#### TASK TO CARRY OUT
Rewrite the paragraph of the GTx press release that begins "Enobosarm (OstarineTM, GTx-024)" as a bulleted list that keeps its main facts.

#### PASSAGE PROVIDED
§ §

MEMPHIS, Tenn.--(BUSINESS WIRE)--GTx, Inc. (Nasdaq: GTXI) today provided a Company update and reported financial results for the fourth quarter and full year 2011.
“Today, in a separate news release, we announced that following our request to discuss changes in our clinical development program because of dose related safety involving venous thromboembolic events, FDA notified the Company in a telephone call on Friday, February 17 that it was placing a clinical hold on our Phase II clinical studies of Capesaris® for first line treatment of advanced prostate cancer and secondary hormonal therapy,” said Mitchell S. Steiner, MD, CEO of GTx. “We believe there may be a path forward to develop Capesaris at lower doses to treat men with metastatic hormone sensitive prostate cancer or castration resistant prostate cancer, and we plan to work with the agency to design appropriate studies for these patient populations.”
“We are pleased with the progress of our clinical development program of enobosarm, formerly known as Ostarine™,” Dr. Steiner said. “Our discussions with lung cancer thought leaders and patient advocates confirm the need for a drug to prevent and treat muscle wasting in patients with advanced non-small cell lung cancer.”
Clinical pipeline updates
• Enobosarm (OstarineTM, GTx-024), an oral selective androgen receptor modulator, for the prevention and treatment of muscle wasting in patients with non-small cell lung cancer: GTx was granted the generic name “enobosarm” for Ostarine as a first in class agent. GTx has recently commenced two pivotal Phase III clinical trials, POWER1 and POWER2 (Prevention and Treatment Of Muscle Wasting in CancER) in patients with advanced non-small cell lung cancer. These clinical trials were designed based on feedback from the United States Food and Drug Administration (FDA). In the fourth quarter, GTx met with representatives of the Medicines and Healthcare Products Regulatory Agency (United Kingdom) and Medical Products Agency (Sweden), who confirmed that the design of the POWER1 and POWER2 clinical trials should be sufficient for the European Medicines Agency to support registration in Europe. These international studies are being conducted in clinical sites in the United States, Europe, and South America. In each of the placebo-controlled, double-blind clinical trials, 300 patients with Stage III or IV non-small cell lung cancer will be randomized to placebo or enobosarm 3 mg at the time they are to begin first line chemotherapy. The studies are evaluating as co-primary endpoints after three months of treatment the effect of enobosarm versus placebo on maintaining or improving total lean body mass (muscle) assessed by dual x-ray absorptiometry (DXA) and on improvement of physical function assessed by the Stair Climb Test. Durability of the drug effect is being assessed as a secondary endpoint after five months of treatment. GTx expects data from the POWER1 and POWER2 Phase III clinical studies in the first quarter of 2013.

§ §

#### GIVEN MATERIAL
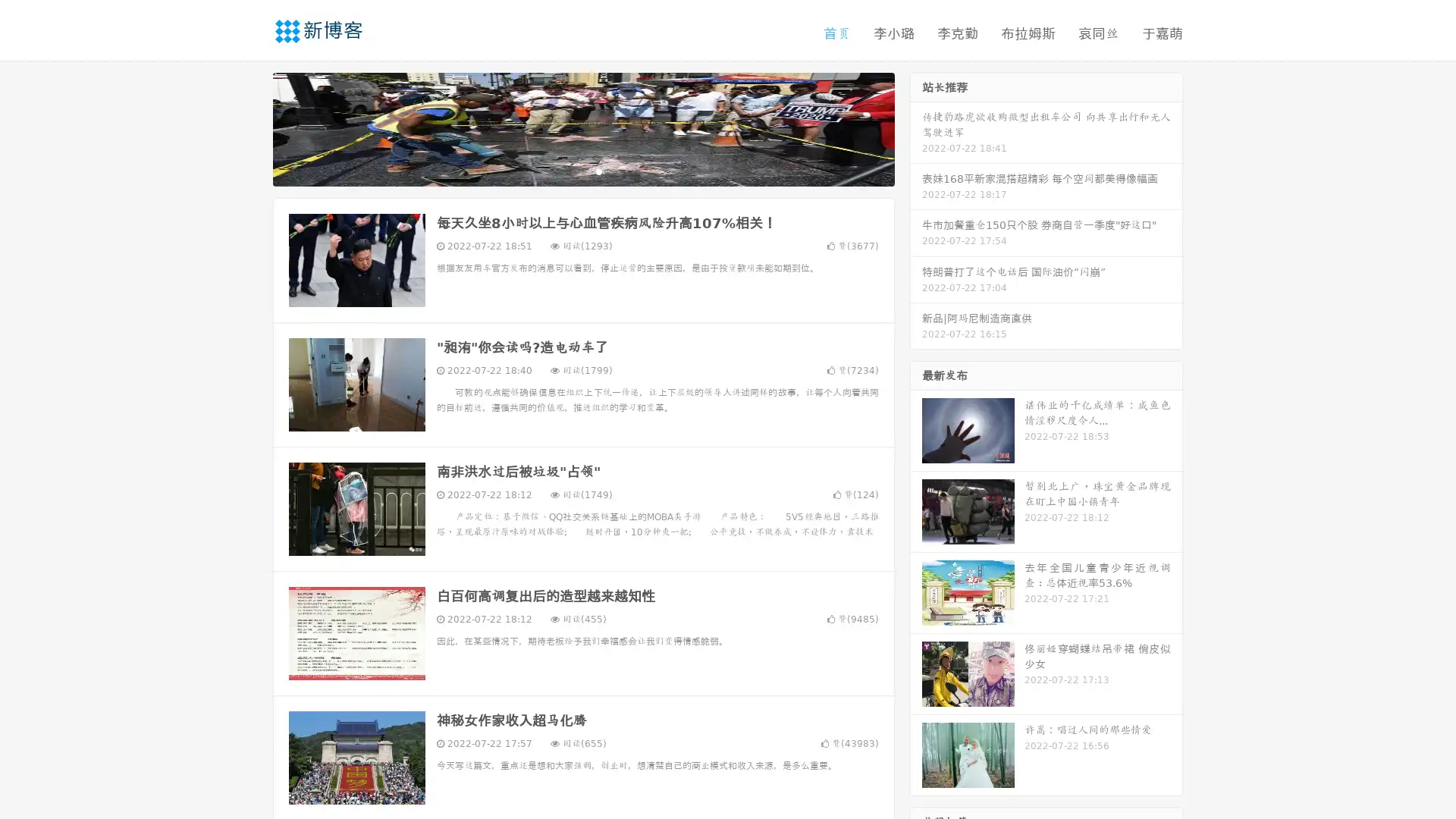  What do you see at coordinates (916, 127) in the screenshot?
I see `Next slide` at bounding box center [916, 127].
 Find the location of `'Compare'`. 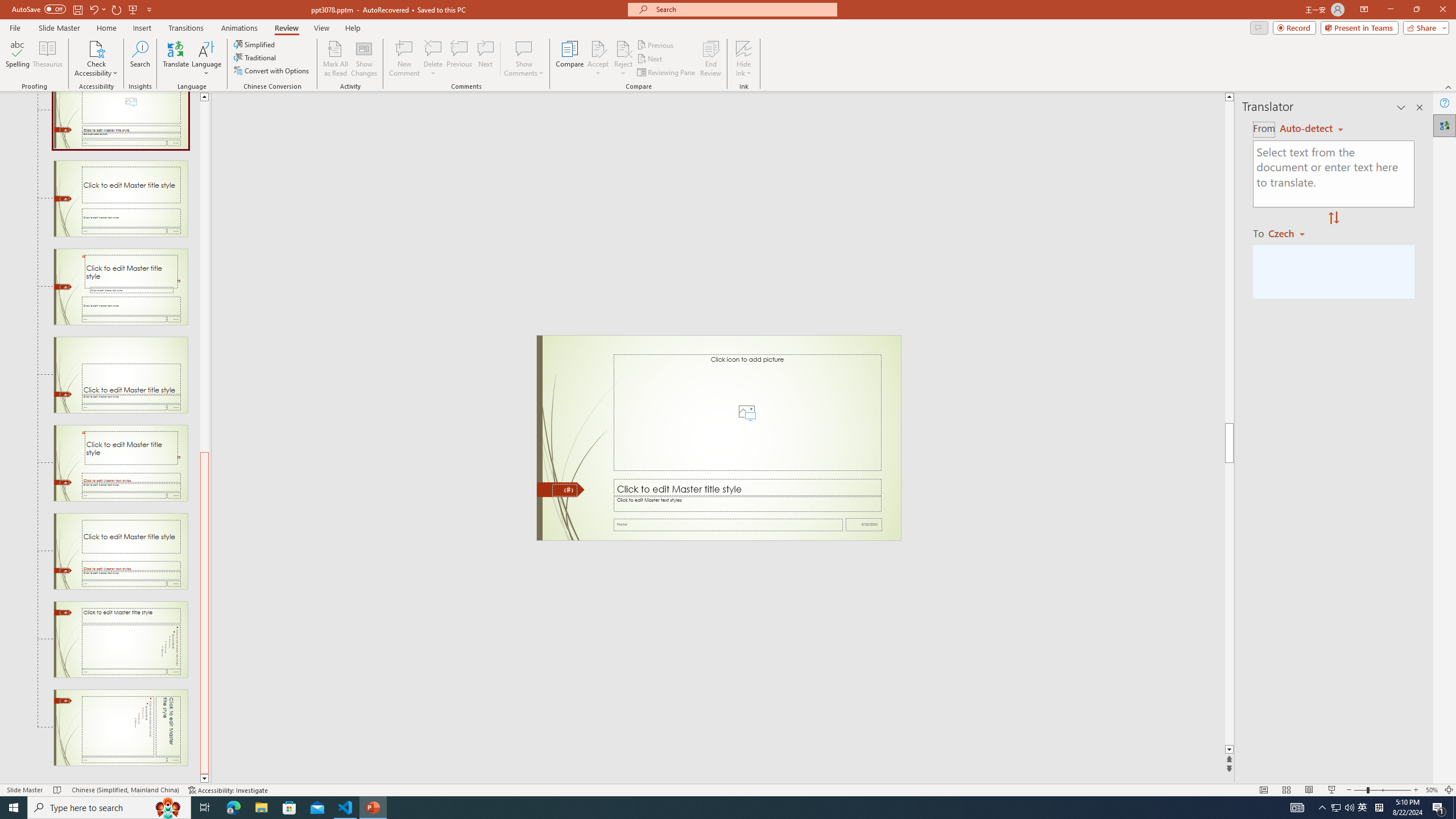

'Compare' is located at coordinates (570, 59).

§ §

#### RESULT FOR THIS EXERCISE
- Enobosarm (Ostarine, GTx-024) is an oral selective androgen receptor modulator for preventing and treating muscle wasting in patients with non-small cell lung cancer. GTx was granted the generic name "enobosarm" for it as a first-in-class agent.
- GTx recently began two pivotal Phase III trials, POWER1 and POWER2, in patients with advanced non-small cell lung cancer. The trials were designed based on FDA feedback.
- In the fourth quarter, representatives of the UK's Medicines and Healthcare Products Regulatory Agency and Sweden's Medical Products Agency confirmed that the trial design should be sufficient for the European Medicines Agency to support registration in Europe.
- The trials are being run at sites in the United States, Europe, and South America.
- Each placebo-controlled, double-blind trial will randomize 300 patients with Stage III or IV disease to placebo or enobosarm 3 mg when they begin first-line chemotherapy.
- The co-primary endpoints are measured after three months:
  - maintaining or improving total lean body mass, measured by DXA
  - improving physical function, measured by the Stair Climb Test
- The secondary endpoint is durability of the drug effect after five months.
- Data are expected in the first quarter of 2013.